| What needs to be done |
The entries below should be set down again exactly, with every picture left out.

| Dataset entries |
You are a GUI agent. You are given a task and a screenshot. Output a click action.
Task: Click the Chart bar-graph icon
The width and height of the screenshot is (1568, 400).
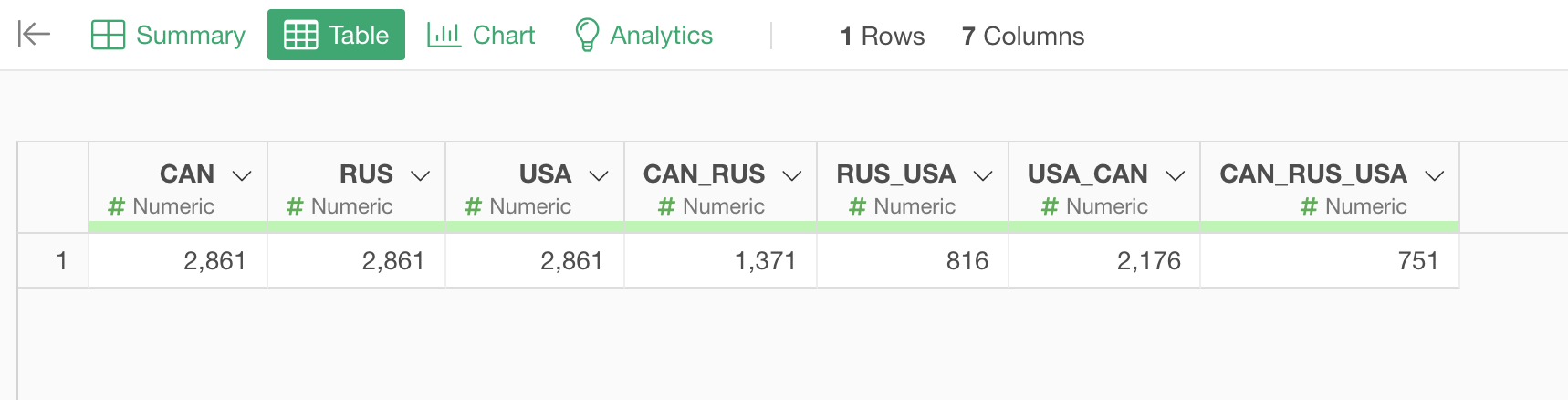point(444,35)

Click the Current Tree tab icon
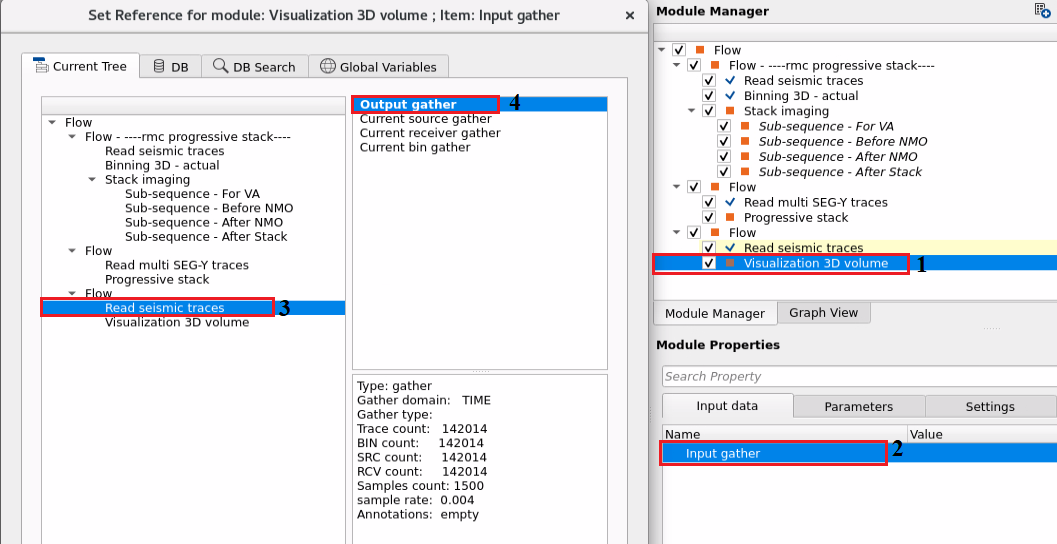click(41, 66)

| Answer section |
You are a GUI agent. You are given a task and a screenshot. Output a click action.
Task: Click the Chart bar-graph icon
The width and height of the screenshot is (1568, 400).
point(444,35)

Click the Current Tree tab icon
click(41, 66)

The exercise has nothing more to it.